本願は、2010年9月24日に、日本に出願された特願2010-213775号、2011年3月4日に、日本に出願された特願2011-47620号、2011年5月31日に、日本に出願された特願2011-122453号、2011年6月30日に、日本に出願された特願2011-145438号、及び2011年7月6日に、出願された特願2011-150146号に基づき優先権を主張し、その内容をここに援用する。
一般に、従来のリチウムイオン二次電池の多くは、負極、正極ならびにその両極の短絡を防止するセパレータから構成されており、前記セパレータに電解液が保持されている。

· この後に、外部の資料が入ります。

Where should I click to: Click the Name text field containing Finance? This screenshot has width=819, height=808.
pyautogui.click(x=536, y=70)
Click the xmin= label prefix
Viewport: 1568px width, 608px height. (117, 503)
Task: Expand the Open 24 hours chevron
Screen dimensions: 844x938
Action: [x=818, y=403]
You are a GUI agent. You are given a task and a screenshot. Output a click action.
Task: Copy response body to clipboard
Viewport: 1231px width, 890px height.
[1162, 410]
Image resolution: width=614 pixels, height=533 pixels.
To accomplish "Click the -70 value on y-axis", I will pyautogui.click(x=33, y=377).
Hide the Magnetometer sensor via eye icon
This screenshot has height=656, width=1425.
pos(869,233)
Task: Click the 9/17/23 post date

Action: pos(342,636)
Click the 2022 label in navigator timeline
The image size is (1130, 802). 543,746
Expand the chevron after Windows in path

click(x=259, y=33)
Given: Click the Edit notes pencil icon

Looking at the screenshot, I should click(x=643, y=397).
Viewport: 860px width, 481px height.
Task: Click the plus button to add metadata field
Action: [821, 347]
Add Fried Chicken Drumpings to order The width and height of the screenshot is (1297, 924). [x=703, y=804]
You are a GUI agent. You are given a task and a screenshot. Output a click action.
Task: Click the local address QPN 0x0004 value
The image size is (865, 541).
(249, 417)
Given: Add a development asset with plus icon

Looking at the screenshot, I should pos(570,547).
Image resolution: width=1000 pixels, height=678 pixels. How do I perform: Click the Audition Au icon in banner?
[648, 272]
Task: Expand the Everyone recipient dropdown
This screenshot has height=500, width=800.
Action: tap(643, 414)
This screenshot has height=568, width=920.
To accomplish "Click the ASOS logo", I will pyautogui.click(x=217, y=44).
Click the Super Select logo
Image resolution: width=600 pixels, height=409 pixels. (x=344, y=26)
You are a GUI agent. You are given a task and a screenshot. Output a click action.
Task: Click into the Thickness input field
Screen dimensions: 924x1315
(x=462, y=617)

そして、現在のリチウムイオン二次電池の多くは、電解液としてエチレンカーボネート、プロピレンカーボネート、ガンマブチロラクトン、メチルカーボネート、エチルメチルカーボネート、エチルカーボネート等の各種有機溶媒に、六フッ化リン酸リチウム(LiPF6)、四フッ化ホウ素リチウム(LiBF4)、ビス(トリフルオロメチルスルホニル)イミドリチウム(LiN(SO2CF3)2)、六フッ化リン酸リチウム(LiPF6)、過塩素酸リチウム(LiClO4)、四フッ化ホウ素リチウム(LiBF4)、三フッ化メタンスルホン酸リチウム(LiCF3SO3)、六フッ化アンチモン酸リチウム(LiSbF6)、六フッ化ヒ素酸リチウム(LiAsF6)、テトラフェニルホウ酸リチウム(LiB(C6H5)4)等のリチウム塩を溶解させた非水系電解液を使用している(例えば、特許文献1~3参照)。
特に熱安定性の面で、LiPF6は60℃以上で熱分解するため、電池の上限温度を40~50℃程度に設定せざるをえなかった。
一方で、これら代表的なリチウム塩以外にも、酢酸リチウム、プロピオン酸リチウム等の有機酸のリチウム塩が知られているが、これらは有機溶媒にほとんど溶解しないため、これまでにリチウムイオン二次電池用のリチウム塩としては使用されていない。
また、リチウムイオン二次電池を電動バイクや電気自動車などの電源として用いる場合には、充電時間を短縮する、即ち急速充電特性を高めることが求められている。通常のリチウムイオン二次電池は1時間~5時間で満充電となるような充電条件で使用されているが、この充電時間を15分程度に短縮することができれば、リチウムイオン二次電池の利便性を大幅に高めることができる。
しかしながら、従来のリチウムイオン二次電池を例えば15分で満充電となるような条件で急速充電を行うと、電池特性の著しい劣化を招き、充放電の繰り返しにより容量劣化を招来する、すなわち、充放電の繰り返しによりサイクル寿命特性が低下するという問題があった。
また、本発明はより限定的な目的は、従来のリチウム塩を用いた電解質と同等のイオン伝導度を有し、且つリチウムイオンの輸率にも優れる電解質を提供することを課題とする。
(1)(A)有機酸のリチウム塩及び(B)ホウ素化合物が配合されてなることを特徴とする電解質。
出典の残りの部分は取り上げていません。